The Current Bottom Line: Economic Inequality
For recent
decades U.S.
census data show the black median family income to be consistently in
the range of 55-61 percent of the white median family income. Today,
as in the past, black families face poverty at a much greater rate
than white families and an unemployment rate roughly twice that of
whites (Darity and Myers 1998: 7-10). Black workers are often the
first laid off during economic recessions and the last to be recalled.
Coupled with a high unemployment rate is a high underemployment rate.
In recent decades this rate has ranged to one third or more of black
workers in many communities, a much greater figure than for whites.

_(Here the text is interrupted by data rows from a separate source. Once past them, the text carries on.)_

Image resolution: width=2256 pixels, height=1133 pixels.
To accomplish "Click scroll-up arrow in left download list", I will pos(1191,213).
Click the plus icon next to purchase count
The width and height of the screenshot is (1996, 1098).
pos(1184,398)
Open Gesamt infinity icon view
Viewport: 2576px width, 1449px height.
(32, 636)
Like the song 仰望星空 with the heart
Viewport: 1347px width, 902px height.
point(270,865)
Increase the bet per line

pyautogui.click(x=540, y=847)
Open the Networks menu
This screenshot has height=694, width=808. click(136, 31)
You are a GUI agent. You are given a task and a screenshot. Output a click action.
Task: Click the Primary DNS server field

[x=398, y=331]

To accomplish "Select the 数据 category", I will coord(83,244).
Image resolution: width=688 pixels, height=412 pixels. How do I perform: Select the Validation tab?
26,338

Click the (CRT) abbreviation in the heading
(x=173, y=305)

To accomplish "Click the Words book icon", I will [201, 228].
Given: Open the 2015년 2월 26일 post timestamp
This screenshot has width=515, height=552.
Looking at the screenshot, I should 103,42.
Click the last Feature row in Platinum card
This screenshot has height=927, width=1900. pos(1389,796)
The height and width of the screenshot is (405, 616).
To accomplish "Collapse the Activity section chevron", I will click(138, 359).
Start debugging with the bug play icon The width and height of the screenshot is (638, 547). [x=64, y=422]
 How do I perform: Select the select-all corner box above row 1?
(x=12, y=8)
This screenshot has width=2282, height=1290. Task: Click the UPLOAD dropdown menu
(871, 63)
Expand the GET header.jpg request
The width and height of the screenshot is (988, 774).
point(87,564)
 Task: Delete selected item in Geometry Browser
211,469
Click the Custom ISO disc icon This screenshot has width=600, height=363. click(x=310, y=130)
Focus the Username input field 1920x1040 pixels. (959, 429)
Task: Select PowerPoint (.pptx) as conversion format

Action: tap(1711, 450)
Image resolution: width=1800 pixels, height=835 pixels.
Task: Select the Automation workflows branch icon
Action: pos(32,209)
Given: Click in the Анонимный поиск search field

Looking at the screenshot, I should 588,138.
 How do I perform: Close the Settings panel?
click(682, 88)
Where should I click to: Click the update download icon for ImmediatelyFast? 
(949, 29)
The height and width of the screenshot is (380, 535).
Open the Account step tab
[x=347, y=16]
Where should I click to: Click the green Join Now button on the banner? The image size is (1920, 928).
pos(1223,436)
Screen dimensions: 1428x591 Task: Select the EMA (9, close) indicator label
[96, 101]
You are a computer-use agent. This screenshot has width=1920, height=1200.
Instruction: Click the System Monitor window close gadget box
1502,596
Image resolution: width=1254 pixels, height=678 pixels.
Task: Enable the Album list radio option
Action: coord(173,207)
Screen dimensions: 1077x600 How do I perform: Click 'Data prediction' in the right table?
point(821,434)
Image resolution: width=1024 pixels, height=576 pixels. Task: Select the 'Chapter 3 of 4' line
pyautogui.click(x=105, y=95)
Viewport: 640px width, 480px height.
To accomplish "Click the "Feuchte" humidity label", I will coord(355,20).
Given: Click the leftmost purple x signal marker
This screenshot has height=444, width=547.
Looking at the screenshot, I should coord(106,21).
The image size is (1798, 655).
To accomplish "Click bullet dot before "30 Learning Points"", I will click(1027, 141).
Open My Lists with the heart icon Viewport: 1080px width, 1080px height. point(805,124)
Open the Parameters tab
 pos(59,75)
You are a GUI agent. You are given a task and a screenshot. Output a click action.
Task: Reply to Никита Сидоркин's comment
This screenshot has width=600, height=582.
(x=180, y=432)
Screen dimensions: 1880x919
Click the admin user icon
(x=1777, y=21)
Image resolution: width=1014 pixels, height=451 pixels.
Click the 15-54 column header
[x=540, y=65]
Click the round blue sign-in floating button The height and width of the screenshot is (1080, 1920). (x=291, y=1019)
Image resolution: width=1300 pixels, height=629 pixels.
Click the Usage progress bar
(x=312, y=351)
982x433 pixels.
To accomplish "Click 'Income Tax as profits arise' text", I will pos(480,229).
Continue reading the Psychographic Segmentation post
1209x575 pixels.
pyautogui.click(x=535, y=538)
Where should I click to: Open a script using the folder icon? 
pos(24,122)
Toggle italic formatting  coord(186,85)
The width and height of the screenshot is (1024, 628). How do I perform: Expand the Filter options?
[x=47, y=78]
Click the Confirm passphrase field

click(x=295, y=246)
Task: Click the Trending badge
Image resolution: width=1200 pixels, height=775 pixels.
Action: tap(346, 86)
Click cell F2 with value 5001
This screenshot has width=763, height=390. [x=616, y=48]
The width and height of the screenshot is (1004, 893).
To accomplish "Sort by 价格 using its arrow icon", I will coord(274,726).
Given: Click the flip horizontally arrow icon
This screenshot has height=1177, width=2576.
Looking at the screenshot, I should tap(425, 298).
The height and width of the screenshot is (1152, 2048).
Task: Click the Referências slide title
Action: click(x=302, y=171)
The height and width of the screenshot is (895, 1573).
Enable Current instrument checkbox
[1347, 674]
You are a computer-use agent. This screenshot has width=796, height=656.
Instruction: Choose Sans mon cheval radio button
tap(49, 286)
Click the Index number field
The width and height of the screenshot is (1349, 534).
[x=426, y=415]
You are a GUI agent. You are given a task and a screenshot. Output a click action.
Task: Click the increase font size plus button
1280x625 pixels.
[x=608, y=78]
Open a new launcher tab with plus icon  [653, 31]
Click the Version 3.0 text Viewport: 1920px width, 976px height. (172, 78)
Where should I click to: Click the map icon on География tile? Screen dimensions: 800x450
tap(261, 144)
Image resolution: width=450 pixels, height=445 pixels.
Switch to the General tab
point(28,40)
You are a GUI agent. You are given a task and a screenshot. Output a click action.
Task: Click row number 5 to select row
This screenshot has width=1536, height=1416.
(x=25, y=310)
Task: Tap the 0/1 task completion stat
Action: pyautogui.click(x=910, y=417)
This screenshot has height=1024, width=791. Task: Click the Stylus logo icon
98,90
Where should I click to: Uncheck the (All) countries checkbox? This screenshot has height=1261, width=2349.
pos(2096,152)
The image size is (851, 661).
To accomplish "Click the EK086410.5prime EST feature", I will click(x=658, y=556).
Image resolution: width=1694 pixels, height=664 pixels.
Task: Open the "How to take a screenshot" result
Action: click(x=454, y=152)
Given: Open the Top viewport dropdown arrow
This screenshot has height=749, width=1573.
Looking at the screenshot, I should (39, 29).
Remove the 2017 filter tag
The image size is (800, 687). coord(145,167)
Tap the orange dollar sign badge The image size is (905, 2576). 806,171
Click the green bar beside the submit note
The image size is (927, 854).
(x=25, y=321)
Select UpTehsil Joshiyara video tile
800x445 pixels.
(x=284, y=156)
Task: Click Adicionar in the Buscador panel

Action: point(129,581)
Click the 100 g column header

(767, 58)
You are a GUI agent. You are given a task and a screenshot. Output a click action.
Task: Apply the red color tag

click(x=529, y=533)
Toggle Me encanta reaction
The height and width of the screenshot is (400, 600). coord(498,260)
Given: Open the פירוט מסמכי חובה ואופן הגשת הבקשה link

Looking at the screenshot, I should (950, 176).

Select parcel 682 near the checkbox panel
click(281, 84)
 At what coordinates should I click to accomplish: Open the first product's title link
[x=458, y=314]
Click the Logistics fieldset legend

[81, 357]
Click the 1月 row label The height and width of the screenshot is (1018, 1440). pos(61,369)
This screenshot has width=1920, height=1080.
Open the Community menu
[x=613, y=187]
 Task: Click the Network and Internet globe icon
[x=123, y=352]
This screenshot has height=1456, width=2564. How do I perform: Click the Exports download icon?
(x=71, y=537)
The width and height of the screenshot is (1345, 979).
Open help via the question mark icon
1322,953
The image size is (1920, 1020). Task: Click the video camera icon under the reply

Perhaps the most dramatic indicator of generations of white access to
the acquisition of material and educational resources can be seen in
measures of family net worth. The median net worth of white households
is about ten times that of black households. In addition, black
families have most of the assets they hold in cars and houses, while
white families are far more likely than black families to have
interest-bearing bank accounts and to hold stock in companies (U.S.
Bureau of the Census 1994: xiii-xiv).